UT-Austin’s endowment is roughly 40% of the entire system’s. Last year, the system’s endowment was $20 billion, so UT-Austin’s endowment would have been roughly $8 billion, compared to Michigan’s $8.4 billion. This year, the system’s endowment increased by 25% to a whopping $25 billion, so UT-Austin’s endowment would be roughly $10 billion, compared to Michigan’s $9.7 billion. I see this trend continue in the future as UT-Austin’s primary source of investment are Texas’ large energy firms that have been doing extremely well since 2004 and will continue to do very well in the future.

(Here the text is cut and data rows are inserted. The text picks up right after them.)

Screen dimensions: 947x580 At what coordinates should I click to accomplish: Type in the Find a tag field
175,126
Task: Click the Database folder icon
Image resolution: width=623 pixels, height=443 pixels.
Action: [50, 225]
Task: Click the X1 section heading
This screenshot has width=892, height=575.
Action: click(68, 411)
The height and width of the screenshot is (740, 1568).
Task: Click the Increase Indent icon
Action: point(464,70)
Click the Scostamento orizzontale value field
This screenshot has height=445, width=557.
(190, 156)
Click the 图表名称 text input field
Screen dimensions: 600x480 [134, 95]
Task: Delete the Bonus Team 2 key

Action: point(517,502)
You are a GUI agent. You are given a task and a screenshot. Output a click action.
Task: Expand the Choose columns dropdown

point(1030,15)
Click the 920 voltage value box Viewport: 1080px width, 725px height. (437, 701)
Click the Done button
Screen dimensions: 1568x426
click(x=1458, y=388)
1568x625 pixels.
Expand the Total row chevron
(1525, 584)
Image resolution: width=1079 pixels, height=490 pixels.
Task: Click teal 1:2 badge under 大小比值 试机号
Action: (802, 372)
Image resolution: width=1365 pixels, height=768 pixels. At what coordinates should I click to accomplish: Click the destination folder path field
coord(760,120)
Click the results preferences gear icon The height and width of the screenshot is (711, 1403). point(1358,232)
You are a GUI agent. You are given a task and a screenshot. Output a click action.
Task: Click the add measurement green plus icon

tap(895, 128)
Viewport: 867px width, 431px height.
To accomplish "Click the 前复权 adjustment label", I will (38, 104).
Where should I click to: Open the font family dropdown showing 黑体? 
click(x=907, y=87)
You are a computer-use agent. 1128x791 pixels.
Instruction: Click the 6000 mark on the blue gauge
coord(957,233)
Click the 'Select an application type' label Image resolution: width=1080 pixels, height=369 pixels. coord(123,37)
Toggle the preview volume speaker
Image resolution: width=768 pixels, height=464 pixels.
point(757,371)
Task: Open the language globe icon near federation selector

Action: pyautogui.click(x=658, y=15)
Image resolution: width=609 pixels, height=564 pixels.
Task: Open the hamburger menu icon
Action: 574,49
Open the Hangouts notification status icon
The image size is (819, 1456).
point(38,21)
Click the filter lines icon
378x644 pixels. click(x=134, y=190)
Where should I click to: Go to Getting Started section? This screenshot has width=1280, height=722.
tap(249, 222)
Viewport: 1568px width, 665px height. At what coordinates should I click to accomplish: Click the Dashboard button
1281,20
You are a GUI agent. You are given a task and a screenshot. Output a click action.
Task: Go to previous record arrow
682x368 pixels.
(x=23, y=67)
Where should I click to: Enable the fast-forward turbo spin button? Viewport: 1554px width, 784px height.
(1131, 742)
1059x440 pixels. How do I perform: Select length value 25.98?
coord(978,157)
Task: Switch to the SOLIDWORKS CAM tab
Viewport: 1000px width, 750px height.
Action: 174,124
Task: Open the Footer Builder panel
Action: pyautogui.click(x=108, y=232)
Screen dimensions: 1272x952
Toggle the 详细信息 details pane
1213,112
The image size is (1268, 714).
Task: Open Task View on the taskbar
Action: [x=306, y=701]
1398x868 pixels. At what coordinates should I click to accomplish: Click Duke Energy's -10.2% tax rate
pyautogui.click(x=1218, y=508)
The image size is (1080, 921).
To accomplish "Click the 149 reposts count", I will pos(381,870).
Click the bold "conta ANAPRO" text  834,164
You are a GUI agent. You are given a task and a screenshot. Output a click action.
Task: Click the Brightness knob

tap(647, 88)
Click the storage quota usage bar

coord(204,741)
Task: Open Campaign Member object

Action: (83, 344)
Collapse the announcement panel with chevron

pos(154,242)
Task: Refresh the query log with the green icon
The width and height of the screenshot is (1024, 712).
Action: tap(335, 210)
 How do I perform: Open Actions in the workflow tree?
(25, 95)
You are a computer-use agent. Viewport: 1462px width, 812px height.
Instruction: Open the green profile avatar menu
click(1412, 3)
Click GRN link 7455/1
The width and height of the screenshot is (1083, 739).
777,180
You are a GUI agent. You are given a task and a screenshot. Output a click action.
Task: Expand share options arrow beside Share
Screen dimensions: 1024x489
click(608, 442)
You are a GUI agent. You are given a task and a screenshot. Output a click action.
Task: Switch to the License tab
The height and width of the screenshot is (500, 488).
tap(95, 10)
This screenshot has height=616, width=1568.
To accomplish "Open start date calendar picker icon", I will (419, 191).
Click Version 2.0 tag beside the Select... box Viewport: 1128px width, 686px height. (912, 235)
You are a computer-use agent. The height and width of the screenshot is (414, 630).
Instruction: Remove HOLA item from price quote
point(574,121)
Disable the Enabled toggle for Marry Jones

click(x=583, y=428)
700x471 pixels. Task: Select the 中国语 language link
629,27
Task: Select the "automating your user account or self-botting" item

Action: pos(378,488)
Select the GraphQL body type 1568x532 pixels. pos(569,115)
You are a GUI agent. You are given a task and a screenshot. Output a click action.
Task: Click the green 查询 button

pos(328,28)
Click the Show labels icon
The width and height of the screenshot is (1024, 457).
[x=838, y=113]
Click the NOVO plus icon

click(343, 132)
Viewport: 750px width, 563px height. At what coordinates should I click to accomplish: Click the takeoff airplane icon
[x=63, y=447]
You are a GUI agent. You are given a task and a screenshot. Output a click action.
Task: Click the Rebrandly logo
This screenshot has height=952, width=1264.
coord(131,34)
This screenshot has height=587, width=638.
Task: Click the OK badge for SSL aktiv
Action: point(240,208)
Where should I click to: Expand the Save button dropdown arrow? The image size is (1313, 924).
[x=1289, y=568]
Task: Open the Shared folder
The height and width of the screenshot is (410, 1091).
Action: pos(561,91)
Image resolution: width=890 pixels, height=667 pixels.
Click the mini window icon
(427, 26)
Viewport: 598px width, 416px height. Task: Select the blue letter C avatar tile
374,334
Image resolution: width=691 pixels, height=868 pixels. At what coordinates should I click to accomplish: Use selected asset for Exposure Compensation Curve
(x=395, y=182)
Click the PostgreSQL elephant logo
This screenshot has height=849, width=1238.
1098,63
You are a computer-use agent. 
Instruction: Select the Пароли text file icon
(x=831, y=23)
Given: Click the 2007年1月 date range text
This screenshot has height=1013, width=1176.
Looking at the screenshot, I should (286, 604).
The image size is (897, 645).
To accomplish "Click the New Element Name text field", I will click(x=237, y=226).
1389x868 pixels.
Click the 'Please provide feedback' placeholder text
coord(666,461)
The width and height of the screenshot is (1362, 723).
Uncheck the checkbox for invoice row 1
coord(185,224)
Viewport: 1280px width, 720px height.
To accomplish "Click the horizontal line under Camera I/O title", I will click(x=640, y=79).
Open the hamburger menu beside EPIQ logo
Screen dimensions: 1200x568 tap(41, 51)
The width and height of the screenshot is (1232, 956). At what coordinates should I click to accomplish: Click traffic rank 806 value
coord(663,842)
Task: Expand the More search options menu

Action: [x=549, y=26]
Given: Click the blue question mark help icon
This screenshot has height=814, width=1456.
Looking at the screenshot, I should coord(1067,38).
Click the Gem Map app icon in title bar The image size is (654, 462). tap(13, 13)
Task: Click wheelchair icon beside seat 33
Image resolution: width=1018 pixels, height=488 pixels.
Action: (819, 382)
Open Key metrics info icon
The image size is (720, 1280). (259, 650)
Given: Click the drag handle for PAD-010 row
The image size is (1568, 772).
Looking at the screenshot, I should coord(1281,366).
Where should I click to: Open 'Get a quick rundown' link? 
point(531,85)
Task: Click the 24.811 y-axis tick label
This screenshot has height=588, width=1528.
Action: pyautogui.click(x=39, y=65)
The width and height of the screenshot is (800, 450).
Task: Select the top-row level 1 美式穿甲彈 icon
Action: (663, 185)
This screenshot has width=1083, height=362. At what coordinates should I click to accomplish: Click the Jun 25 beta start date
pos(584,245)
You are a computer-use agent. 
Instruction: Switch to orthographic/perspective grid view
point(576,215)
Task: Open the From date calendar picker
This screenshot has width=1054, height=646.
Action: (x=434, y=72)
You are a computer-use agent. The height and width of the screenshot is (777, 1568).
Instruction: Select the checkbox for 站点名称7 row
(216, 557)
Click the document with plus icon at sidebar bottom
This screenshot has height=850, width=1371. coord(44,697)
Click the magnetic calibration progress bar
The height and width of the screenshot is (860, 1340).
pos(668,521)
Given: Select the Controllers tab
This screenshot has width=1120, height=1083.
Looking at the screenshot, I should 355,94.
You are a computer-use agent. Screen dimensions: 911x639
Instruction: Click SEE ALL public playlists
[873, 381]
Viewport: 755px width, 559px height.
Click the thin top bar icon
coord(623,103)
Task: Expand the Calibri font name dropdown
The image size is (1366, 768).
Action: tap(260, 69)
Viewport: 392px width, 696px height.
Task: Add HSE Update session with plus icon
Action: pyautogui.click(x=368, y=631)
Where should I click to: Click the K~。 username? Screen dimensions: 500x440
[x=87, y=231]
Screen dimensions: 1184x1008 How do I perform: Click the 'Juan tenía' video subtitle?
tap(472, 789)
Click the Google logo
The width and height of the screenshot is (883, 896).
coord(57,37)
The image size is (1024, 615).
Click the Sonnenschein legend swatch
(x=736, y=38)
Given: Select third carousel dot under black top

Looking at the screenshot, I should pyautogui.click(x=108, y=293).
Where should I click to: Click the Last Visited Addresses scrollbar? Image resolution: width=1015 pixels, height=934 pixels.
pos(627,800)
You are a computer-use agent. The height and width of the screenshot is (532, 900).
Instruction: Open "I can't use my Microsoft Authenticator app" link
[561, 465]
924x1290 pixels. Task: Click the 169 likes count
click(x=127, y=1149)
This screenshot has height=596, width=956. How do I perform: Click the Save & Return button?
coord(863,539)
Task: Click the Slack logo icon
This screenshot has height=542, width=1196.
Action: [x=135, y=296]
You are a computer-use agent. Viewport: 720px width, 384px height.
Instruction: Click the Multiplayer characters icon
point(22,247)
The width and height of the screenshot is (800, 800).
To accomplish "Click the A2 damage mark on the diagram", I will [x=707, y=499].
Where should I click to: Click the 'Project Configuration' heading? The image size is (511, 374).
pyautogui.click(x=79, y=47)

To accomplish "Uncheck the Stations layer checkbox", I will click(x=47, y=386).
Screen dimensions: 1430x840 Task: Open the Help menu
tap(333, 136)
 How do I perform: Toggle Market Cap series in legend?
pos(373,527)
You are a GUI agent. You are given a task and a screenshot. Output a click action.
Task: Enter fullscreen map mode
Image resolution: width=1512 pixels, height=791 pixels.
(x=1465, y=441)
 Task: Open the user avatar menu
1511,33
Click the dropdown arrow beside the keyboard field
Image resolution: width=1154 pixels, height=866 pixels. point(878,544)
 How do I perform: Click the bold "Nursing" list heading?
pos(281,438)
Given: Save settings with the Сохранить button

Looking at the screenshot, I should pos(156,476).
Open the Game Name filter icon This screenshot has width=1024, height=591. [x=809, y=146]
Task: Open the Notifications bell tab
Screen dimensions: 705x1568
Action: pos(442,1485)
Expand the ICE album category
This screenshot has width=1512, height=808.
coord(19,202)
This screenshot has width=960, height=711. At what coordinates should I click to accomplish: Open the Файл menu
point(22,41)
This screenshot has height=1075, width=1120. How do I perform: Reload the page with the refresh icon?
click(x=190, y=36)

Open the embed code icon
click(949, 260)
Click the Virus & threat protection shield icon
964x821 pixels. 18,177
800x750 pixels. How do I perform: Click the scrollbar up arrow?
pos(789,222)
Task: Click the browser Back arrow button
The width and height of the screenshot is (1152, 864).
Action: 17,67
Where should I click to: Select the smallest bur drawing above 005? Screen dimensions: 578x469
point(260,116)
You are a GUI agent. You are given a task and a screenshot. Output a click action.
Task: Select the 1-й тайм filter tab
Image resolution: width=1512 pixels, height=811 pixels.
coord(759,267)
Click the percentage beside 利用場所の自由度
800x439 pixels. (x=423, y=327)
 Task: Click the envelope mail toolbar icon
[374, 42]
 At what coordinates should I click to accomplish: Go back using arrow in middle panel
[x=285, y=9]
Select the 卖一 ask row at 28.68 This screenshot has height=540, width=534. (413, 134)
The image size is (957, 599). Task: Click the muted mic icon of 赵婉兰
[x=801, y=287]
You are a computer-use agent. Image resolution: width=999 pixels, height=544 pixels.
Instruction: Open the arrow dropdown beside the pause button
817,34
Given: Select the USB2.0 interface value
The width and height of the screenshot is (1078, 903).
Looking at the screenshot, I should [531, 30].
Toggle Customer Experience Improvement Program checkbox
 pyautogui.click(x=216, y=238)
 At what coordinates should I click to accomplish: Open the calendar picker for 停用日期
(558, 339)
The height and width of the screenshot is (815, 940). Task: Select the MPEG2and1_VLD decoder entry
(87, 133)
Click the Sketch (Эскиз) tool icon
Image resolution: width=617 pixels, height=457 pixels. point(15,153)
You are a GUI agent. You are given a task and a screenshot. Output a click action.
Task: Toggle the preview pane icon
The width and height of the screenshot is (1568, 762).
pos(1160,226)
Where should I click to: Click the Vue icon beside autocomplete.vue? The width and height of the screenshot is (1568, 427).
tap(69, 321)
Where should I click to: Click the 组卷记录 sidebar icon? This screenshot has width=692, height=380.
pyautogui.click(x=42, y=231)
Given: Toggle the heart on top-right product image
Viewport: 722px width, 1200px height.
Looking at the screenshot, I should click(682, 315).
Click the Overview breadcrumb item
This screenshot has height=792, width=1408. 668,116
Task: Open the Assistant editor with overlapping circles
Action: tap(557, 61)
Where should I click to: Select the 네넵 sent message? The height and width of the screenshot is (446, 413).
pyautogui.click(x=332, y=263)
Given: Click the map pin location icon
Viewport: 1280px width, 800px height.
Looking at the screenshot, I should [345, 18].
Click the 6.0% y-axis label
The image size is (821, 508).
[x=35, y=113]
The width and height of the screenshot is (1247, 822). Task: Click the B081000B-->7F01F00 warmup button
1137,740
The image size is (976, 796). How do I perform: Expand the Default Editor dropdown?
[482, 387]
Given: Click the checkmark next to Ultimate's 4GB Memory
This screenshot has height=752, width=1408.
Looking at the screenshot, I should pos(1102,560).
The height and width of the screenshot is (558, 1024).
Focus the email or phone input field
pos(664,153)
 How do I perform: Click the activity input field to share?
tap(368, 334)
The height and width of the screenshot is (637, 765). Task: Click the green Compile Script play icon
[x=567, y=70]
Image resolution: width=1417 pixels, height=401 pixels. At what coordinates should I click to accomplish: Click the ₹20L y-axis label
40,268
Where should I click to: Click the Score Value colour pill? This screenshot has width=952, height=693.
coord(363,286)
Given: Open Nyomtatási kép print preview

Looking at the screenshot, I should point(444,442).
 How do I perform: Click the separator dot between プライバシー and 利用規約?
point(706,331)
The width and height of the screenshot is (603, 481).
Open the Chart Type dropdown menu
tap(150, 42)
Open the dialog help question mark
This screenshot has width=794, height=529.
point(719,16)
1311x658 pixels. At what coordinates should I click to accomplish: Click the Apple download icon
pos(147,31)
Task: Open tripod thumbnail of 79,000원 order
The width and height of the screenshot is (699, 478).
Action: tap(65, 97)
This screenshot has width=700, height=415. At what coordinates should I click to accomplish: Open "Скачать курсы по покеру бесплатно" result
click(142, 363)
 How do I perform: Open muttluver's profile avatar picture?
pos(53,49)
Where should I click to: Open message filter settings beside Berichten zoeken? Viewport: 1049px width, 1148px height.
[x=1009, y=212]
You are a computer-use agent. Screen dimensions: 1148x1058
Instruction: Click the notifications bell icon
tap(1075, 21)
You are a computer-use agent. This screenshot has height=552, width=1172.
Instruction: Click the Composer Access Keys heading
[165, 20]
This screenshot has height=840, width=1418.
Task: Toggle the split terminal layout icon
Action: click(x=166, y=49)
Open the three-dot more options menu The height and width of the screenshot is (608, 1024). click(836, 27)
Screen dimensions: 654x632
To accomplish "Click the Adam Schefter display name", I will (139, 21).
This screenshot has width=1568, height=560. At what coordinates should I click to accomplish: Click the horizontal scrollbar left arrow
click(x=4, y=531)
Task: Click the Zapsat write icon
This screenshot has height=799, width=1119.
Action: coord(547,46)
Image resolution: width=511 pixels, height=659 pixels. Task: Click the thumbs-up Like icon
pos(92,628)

@Alexandre, the oil boom is turning in to a bust. And my understanding is that the main driver of the endowments of the TX schools is the oil in the ground of the land they own, not their stakes in energy companies.

BTW, Northwestern is at the start of a major fundraising campaign.

That is correct, both Michigan and NU are in the midst of a $4 billion fundraising campaign.

blue85, the doc clearly states that the 16% is not the return.

Also, Alexandre, if you haven’t noticed, CL1 has been in the crappers lately.

“blue85, the doc clearly states that the 16% is not the return.”

Yeah, a sloppy headline on my part, but I think most people understand the components and can differentiate return from total delta.

“the main driver of the endowments of the TX schools is the oil in the ground of the land they own, not their stakes in energy companies.”

Yes, this is correct the permanent university funds (the rough title), have, for many years, held millions of acres of land which was put in trust, the revenues of which contribute to the endowment. For years I’ve been wondering if they would try to put those properties into hyperdrive to crank the endowments up. It looks like they may be taking steps in that direction. https://en.wikipedia.org/wiki/Permanent_University_Fund

Impressive endowments from the top liberal arts colleges…especially because they’re small and don’t have to support expensive hospital operations and medical research.

I agree UCBChem. LACs with fewer than 3,000 students and no graduate programs having endowments of $2 billion. That’s sick!